No ha de extrañar al que en estos días visita Jerez, si a la hora de encontrarse con aquel "Flamenco auténtico" que tanto se le ha vendido, se presume habita aquí, no se lo tope de cara de primeras. Ni juzgar severamente a los que no llegan a saciar su apetito con oficiales u oficiosos espectáculos despachados para cubrir expediente. Esquivo con quien forzando la situación lo busca, suele ofrecer sus bondades a aquel que de él sin condiciones se enamora. El Flamenco en Jerez es cuántico.

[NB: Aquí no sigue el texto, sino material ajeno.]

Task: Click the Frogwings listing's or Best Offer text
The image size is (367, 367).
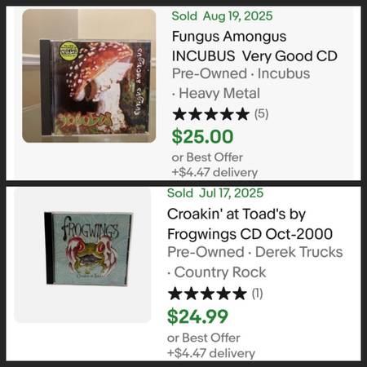Action: pos(204,338)
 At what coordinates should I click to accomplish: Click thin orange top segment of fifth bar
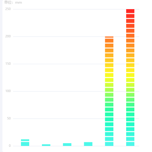point(109,37)
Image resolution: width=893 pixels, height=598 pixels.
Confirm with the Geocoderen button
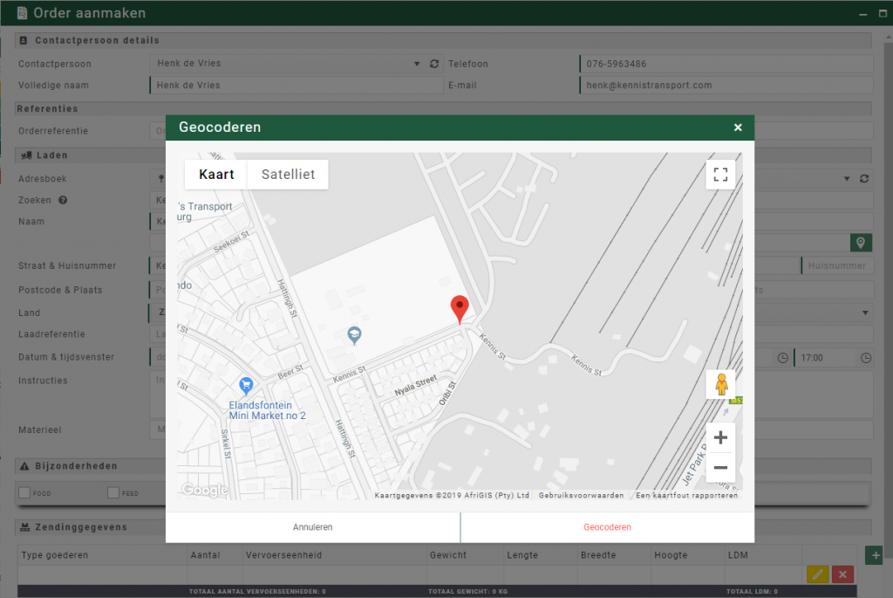607,527
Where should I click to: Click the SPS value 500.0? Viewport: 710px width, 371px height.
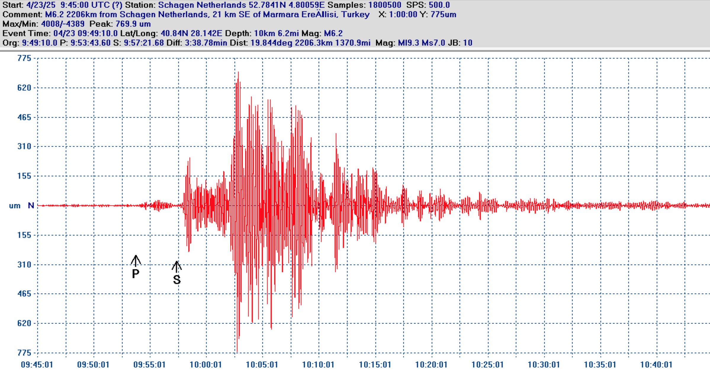(x=439, y=5)
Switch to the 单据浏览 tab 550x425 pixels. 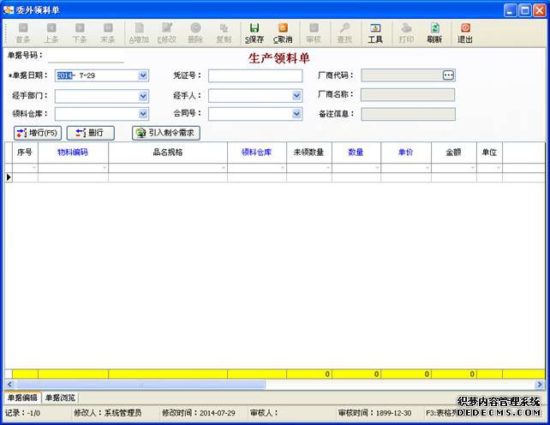60,398
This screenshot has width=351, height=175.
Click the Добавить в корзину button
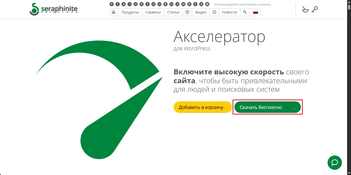point(203,107)
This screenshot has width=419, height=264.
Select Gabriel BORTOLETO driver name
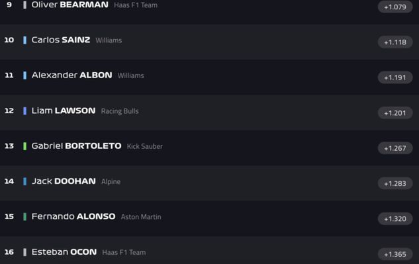click(x=76, y=146)
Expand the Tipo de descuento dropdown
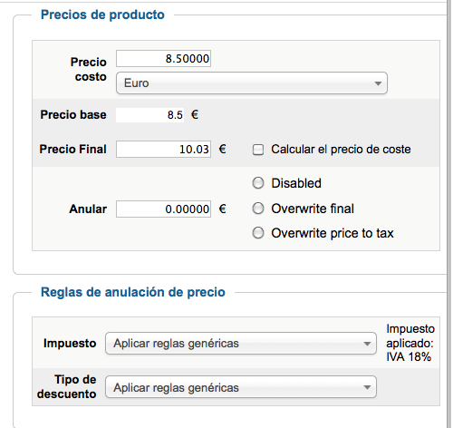The height and width of the screenshot is (428, 453). 241,387
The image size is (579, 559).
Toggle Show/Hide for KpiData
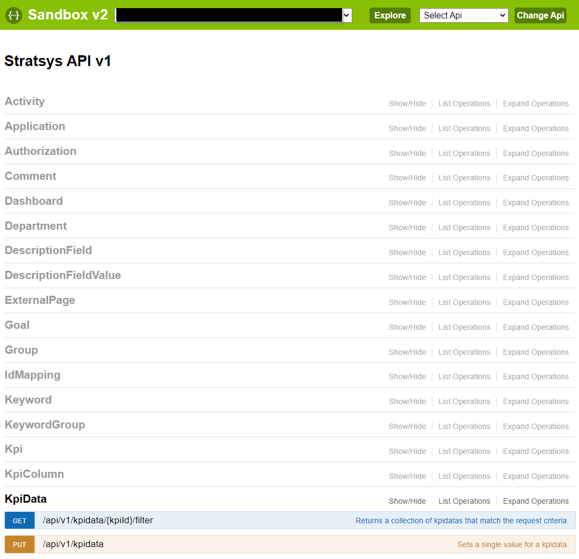[x=407, y=501]
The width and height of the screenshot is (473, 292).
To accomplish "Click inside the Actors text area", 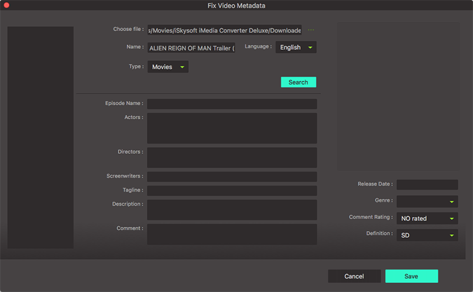I will (231, 128).
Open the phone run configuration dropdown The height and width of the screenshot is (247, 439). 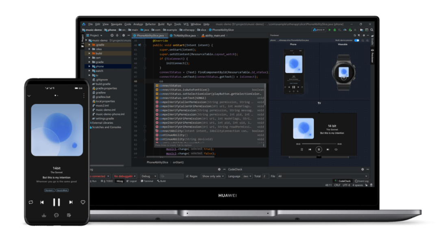[x=319, y=30]
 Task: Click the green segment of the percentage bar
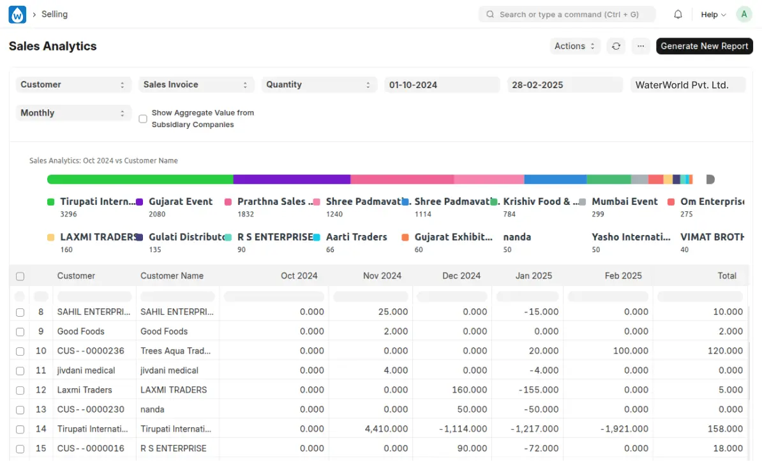pyautogui.click(x=140, y=179)
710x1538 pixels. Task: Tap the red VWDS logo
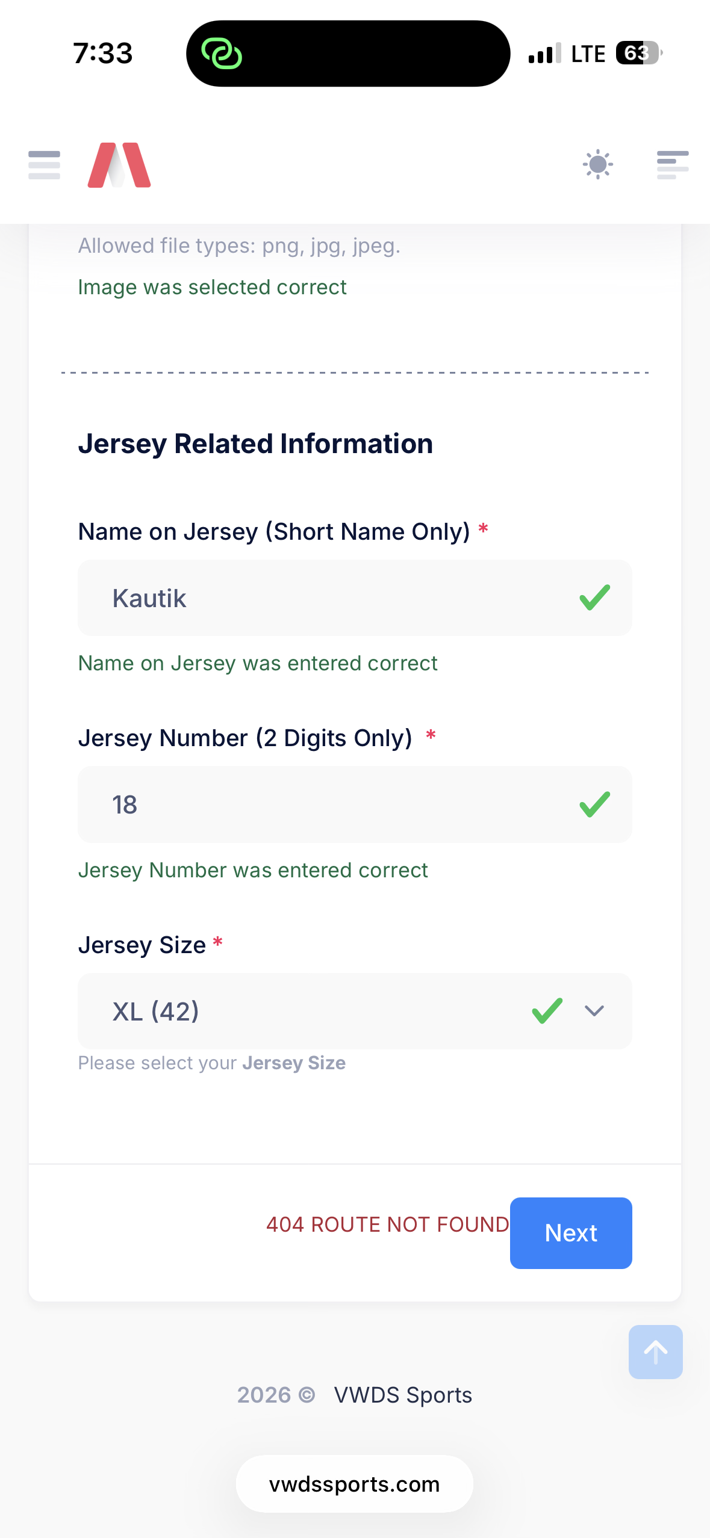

Y es que en una ciudad que se levanta según sople el Levante, bien anarquista, bien señorito, resulta fácil dejarse llevar por esa ceremonia de la confusión que es su gestión. Superada esta primera impresión, lo aconsejable es dejarse llevar, sin prejuicios, por su latir a compás de bulerías. Buena cuenta de esto dan quienes abarrotan peñas, tabancos y sucedáneos, desterrado ya el cartel de "Prohibido el Cante" en este su segundo advenimiento. Auténticos laboratorios del Flamenco muy a propósitos para que se dé su singular alquimia. Que a fuerza de compartir un espacio en el que a menudo se sacrifica la comodidad por mor del buen ambiente, atraídos entre oles y palmas, se comportan cual partículas subatómicas. Es la física cuántica del Flamenco.

Y el milagro acontece, se destierran las decepciones pasadas a resultas de espectáculos diseñados con la frialdad de la escuadra y el cartabón que en vano pretenden invocarle, el mal sabor del gato por liebre servido se disipa ante la exquisitez de un manjar para sibaritas muchas veces improvisado. En un instante esa autenticidad reclamada se materializa valiéndose de algún paisano anónimo, que mientras camina rumbo a no se sabe dónde esboza una soleá o un jondo quejío. Demostrándose que el Flamenco sigue dejándose ver en este Jerez imprevisible y cuántico de esta primera mitad del siglo XXI.